Egyptian Coptic priest

Zakaria Botros (born 24 October 1934, in Kafr El Dawwar) is a Coptic Orthodox Christian priest. He worked as a priest in Australia in 1992. He is best known for his critiques of the Qur'an and other books of Islam. World Magazine gave Father Botros the Daniel of the Year award in 2008. He has been named "Islam's public enemy No. 1" by Arabic newspaper al Insan al Jadeed. Al-Qaeda has put a C$60 million bounty on his head.

==Television==
Botros became widely known in 2003 after he appeared on talk shows on the Hayah Evangelical Channel. He went on to have his own show on the channel. His criticism of Islam led to many debates about him on talk shows and threats from the Muslim Brotherhood. He frequently appears on Al Hayat TV.

===Programme cancelled===
In July 2010, the Joyce Meyer Evangelical Ministry – which was a partner for Hayah Channel – informed BBC Arabic that it would discontinue broadcasting Zakaria Botros's show. A quote from the letter reads:

Our ministry's representative in the middle east informed us that the Hayah Channel decided to stop broadcasting Zakaria Botros's talk show, and this is the last month of its broadcast.

The ministry did not comment on the cancellation.

=== Al Fady Channel ===
Zakaria opened his own channel in April 2011, which he called "Alfady". It is broadcast in North America and the Middle East since November 2011.

==Vienna presentation==
Botros was supposed to give a presentation in Vienna on 6 May 2012. The presentation would have been his first major appearance in Europe, but the event was cancelled due to "numerous threats of violence." The Viennese Association of Academics published an apology in the press.

==Response from Muslims==
=== Debates ===
His most well known respondents included Abo Islam Ahmad Abdullah, Dr. Ibrahim Awad, and Dr. Abdullah Badr. Other public figures suggested that he be ignored.

Abo Islam Ahmad Abdullah said he invited the Coptic priest to a debate with a moderator on a TV show inside Egypt, but the offer was refused due to safety reasons because he would be arrested by Egyptian authorities and may be killed by fanatic Muslims.

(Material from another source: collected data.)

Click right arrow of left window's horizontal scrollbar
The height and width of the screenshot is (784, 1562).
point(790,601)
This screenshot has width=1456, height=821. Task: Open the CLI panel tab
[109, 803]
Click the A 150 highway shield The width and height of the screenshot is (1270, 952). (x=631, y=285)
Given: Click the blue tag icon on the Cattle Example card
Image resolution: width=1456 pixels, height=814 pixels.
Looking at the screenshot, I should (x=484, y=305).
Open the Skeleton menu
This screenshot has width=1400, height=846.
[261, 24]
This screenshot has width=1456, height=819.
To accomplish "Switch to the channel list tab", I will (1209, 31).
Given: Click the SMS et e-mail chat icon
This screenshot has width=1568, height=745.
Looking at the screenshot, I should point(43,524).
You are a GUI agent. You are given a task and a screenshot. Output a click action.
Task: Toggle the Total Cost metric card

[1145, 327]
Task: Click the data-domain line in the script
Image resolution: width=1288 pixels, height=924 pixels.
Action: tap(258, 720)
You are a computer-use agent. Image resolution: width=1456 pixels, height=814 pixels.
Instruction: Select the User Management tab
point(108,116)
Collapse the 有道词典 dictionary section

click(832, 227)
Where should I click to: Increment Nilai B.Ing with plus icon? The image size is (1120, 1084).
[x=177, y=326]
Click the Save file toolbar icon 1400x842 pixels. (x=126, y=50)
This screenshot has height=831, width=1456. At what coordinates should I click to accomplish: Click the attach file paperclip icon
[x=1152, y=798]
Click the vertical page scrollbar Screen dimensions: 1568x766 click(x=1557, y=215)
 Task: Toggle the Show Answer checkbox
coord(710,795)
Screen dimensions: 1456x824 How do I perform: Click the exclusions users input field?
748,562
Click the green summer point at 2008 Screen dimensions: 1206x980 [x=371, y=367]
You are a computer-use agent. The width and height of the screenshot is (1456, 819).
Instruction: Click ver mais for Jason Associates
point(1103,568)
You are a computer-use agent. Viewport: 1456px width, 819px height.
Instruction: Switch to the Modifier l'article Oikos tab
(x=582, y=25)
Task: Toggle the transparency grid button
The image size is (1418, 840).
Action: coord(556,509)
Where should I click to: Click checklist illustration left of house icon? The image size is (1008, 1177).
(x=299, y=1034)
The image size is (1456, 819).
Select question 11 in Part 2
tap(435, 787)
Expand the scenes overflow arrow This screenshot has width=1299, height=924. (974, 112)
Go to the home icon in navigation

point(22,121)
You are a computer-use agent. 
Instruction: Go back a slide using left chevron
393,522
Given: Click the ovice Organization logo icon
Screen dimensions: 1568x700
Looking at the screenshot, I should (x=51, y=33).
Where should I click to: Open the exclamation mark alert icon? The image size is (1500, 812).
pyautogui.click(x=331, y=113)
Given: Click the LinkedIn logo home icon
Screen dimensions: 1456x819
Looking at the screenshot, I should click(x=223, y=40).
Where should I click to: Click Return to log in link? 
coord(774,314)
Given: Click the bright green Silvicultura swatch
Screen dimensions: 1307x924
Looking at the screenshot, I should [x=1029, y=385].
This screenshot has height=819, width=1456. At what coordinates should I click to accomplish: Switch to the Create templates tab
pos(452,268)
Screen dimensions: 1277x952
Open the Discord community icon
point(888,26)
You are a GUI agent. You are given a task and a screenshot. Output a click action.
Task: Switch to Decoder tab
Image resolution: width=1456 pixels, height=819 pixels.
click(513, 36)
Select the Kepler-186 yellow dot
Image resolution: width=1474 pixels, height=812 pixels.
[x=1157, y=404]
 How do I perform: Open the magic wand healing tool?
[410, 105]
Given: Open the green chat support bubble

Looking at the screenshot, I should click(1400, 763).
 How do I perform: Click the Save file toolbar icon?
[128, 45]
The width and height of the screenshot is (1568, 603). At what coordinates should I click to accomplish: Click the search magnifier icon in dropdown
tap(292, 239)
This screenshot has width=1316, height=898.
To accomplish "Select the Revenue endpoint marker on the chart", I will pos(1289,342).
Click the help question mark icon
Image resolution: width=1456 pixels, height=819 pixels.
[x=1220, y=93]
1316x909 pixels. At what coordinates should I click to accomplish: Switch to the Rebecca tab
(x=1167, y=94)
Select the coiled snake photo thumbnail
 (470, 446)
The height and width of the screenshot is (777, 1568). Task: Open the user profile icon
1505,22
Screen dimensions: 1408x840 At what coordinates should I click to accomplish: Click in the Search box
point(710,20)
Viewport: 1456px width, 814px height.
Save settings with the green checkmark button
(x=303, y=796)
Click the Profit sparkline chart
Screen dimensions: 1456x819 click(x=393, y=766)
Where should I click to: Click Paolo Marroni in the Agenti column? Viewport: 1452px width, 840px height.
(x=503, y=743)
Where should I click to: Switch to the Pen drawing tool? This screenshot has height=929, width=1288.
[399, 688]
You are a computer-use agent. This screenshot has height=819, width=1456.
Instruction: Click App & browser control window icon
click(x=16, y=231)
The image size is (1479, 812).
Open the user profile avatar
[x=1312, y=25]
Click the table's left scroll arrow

Despite Muslim scholars promising to stay with him during the whole trip to guard him they cannot protect him from Egyptian authorities nor from fanatic muslims.

=== Calls for stripping his citizenship ===
In 2009, Nabih Elwahsh asked the Egyptian government to strip Zakaria Botros's citizenship due to "the instability and disturbance to public security that he caused in Egypt".

=== Calls to arrest him ===
An Egyptian lawyer, Mahmoud Riad, sued the Egyptian president, the Foreign Minister, the Interior Minister, and the Information Minister in a lawsuit to force the Egyptian government to request that Interpol arrest and extradite Zakaria Botros back to Egypt so that he might be held accountable for his denunciation of Islam. He stated that denouncing Islam is high treason, and that Egypt should withdraw the ambassador to the country where Botros broadcasts. Earlier, four lawyers had asked for the same thing.